* _Material provided_
■ ■ ■ ■ ■ ■ ■
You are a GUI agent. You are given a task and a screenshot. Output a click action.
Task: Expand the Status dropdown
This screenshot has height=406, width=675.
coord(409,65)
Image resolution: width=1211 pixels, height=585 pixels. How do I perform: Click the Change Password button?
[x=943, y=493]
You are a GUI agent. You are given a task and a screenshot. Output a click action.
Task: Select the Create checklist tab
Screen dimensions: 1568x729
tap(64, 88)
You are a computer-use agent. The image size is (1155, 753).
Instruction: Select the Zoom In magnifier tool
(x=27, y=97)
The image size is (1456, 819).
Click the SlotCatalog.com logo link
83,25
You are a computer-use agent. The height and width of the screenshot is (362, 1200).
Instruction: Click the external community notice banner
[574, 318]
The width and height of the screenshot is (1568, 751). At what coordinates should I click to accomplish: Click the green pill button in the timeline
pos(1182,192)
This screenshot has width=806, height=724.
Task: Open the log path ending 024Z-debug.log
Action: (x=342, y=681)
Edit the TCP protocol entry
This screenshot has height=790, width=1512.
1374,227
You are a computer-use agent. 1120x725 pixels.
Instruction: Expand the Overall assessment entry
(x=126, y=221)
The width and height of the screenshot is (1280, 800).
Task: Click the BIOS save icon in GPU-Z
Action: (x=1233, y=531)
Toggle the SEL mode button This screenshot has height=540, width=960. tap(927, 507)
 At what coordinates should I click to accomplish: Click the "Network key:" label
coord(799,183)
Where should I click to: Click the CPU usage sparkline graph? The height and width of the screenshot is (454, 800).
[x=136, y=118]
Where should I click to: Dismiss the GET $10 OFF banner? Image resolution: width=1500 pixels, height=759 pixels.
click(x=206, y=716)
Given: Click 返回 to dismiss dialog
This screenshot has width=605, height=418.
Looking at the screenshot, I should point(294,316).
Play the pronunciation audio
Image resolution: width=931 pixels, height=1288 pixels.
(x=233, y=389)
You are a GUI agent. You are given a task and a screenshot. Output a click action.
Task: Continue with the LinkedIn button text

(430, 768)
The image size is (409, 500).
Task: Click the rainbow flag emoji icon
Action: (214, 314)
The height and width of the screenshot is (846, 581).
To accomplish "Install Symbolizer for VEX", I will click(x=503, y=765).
■ ■ ■ ■ ■ ■ ■
* _Task_
Give back all the records exactly as they stand.

* _Completed task_
You are a GUI agent. You are given a task and a screenshot. Output a click action.
Task: Expand the Status dropdown
This screenshot has height=406, width=675.
coord(409,65)
Image resolution: width=1211 pixels, height=585 pixels. How do I perform: Click the Change Password button?
[x=943, y=493]
You are a GUI agent. You are given a task and a screenshot. Output a click action.
Task: Select the Create checklist tab
Screen dimensions: 1568x729
tap(64, 88)
You are a computer-use agent. The image size is (1155, 753).
Instruction: Select the Zoom In magnifier tool
(x=27, y=97)
The image size is (1456, 819).
Click the SlotCatalog.com logo link
83,25
You are a computer-use agent. The height and width of the screenshot is (362, 1200).
Instruction: Click the external community notice banner
[574, 318]
The width and height of the screenshot is (1568, 751). At what coordinates should I click to accomplish: Click the green pill button in the timeline
pos(1182,192)
This screenshot has width=806, height=724.
Task: Open the log path ending 024Z-debug.log
Action: (x=342, y=681)
Edit the TCP protocol entry
This screenshot has height=790, width=1512.
1374,227
You are a computer-use agent. 1120x725 pixels.
Instruction: Expand the Overall assessment entry
(x=126, y=221)
The width and height of the screenshot is (1280, 800).
Task: Click the BIOS save icon in GPU-Z
Action: (x=1233, y=531)
Toggle the SEL mode button This screenshot has height=540, width=960. tap(927, 507)
 At what coordinates should I click to accomplish: Click the "Network key:" label
coord(799,183)
Where should I click to: Click the CPU usage sparkline graph? The height and width of the screenshot is (454, 800).
[x=136, y=118]
Where should I click to: Dismiss the GET $10 OFF banner? Image resolution: width=1500 pixels, height=759 pixels.
click(x=206, y=716)
Given: Click 返回 to dismiss dialog
This screenshot has width=605, height=418.
Looking at the screenshot, I should point(294,316).
Play the pronunciation audio
Image resolution: width=931 pixels, height=1288 pixels.
(x=233, y=389)
You are a GUI agent. You are given a task and a screenshot. Output a click action.
Task: Continue with the LinkedIn button text

(430, 768)
The image size is (409, 500).
Task: Click the rainbow flag emoji icon
Action: (214, 314)
The height and width of the screenshot is (846, 581).
To accomplish "Install Symbolizer for VEX", I will click(x=503, y=765).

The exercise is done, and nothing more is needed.